You can see: What context did the agent have? What was in its memory? What tools were available? What did the prompt look like? Then you iterate - adjust the prompt, change the context, try different approaches - and see if the agent makes a better decision.

Testing Becomes Eval-Driven

Now that the source of truth for logic is in traces, you need to test those traces. This means two things:

First: you need a pipeline to add traces to your test dataset. As your agent runs, you capture traces and add them to a dataset that you can eval against.

Second: you need to eval traces in production. In traditional software, you test before deployment and ship. In AI, agents are non-deterministic, so you need to continuously eval in production to catch quality degradation and drift.

Performance Optimization Changes

In traditional software, you profile the code to find hot loops and optimize algorithms. In AI agents, you profile traces to find decision patterns - unnecessary tool calls, redundant reasoning, inefficient paths. The bottleneck is in the agent's decisions, and those only exist in traces.

Monitoring Shifts from Uptime to Quality

An agent can be "up" with 0 errors and still be performing terribly - succeeding at the wrong task, succeeding inefficiently at 10x the cost, or giving correct but unhelpful answers.

You need to monitor quality of decisions, not just system health - task success rate, reasoning quality, tool usage efficiency. You can't monitor quality without sampling and analyzing traces.

Collaboration Moves to Observability Platforms

In traditional software, collaboration happens in GitHub. You review code, leave comments on PRs, discuss implementation in issues. The code is the artifact everyone works with.

In AI agents, the logic isn't in the code - it's in the traces. So collaboration has to happen where the traces are too. Sure, you still use GitHub for the orchestration code. But when you're debugging why the agent made a bad decision, you need to share a trace, add comments on specific decision points, discuss why it chose this path. Your observability platform becomes a collaboration tool, not just a monitoring tool.

Product Analytics Merges with Debugging

In traditional software, product analytics is separate from debugging. Mixpanel tells you what users clicked. Your error logs tell you what broke. They're different tools for different questions.

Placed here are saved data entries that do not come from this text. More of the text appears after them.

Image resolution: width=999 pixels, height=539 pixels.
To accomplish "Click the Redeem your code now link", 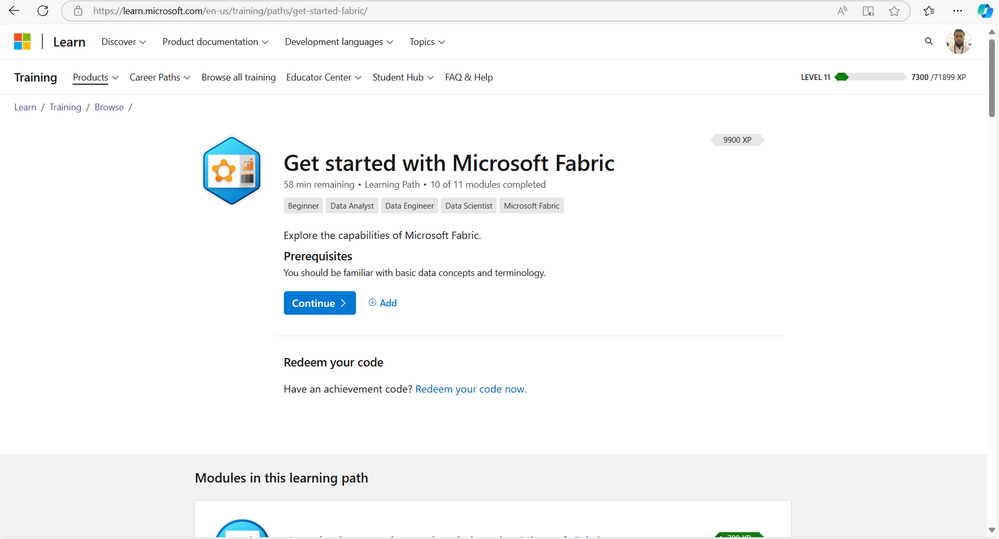I will point(470,389).
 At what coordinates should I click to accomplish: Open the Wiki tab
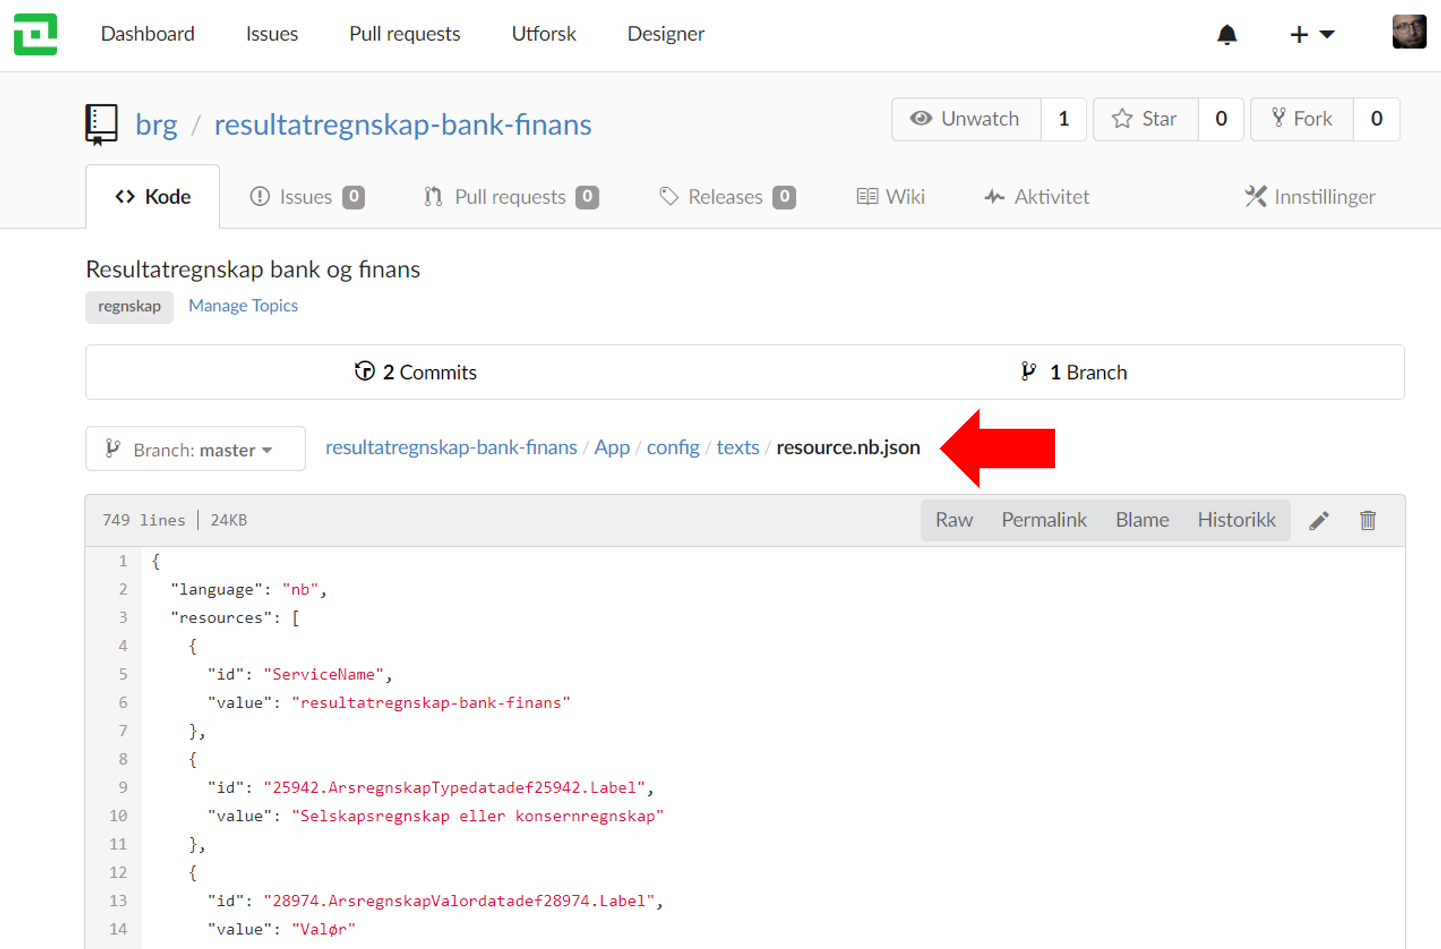[891, 197]
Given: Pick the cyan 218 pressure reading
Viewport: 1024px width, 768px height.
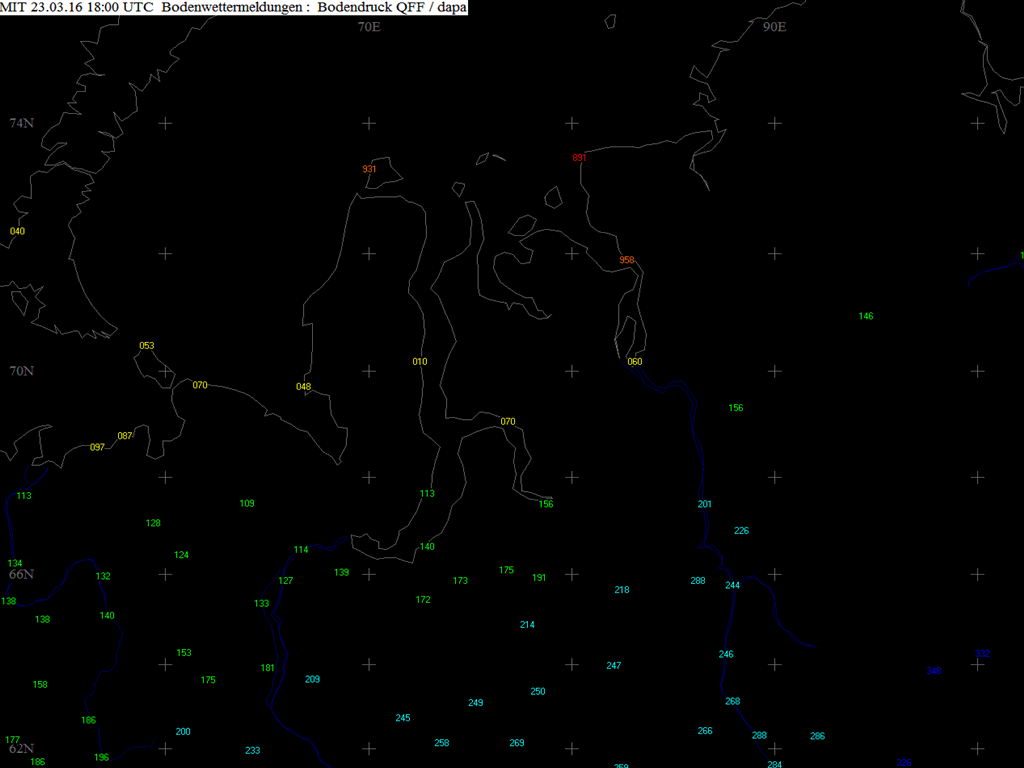Looking at the screenshot, I should tap(622, 590).
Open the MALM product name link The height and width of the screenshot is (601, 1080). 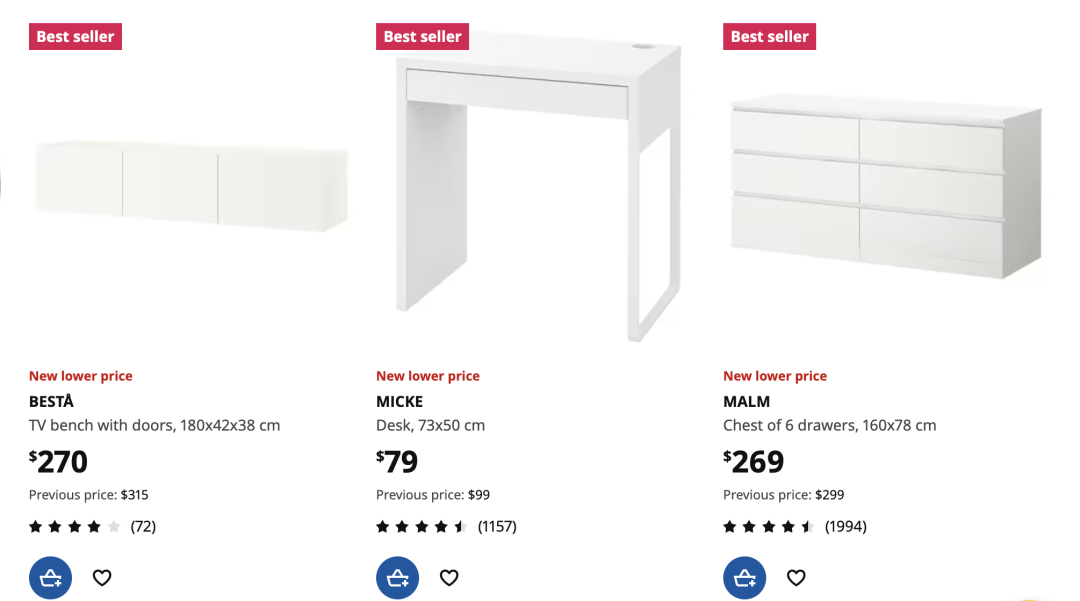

In AI agents, these merge. You can't understand user behavior without understanding agent behavior. When you see "30% of users are frustrated" in your analytics, you need to open traces to see what the agent did wrong. When you see "users asking for data analysis features", you need to look at traces to see which tools the agent is already choosing and what's working. The user experience is the agent's decisions, and those decisions are documented in traces - so product analytics has to be built on traces.

Make the shift

In traditional software, the code is your documentation. In AI agents, the trace is your documentation.

The shift is simple: when the decision logic moves from your codebase to the model, your source of truth moves from code to traces.

💡

Everything you used to do with code - debugging, testing, optimizing, monitoring, collaborating - you now do with traces.

To make this work, you need good observability. Structured tracing that you can search, filter, and compare. The ability to see the full reasoning chain - which tools were called, how long things took, what it cost. The ability to run evals on historical data to monitor quality over time.

If you're building agents and you don't have this, you're working blind. The logic that matters only exists in those traces.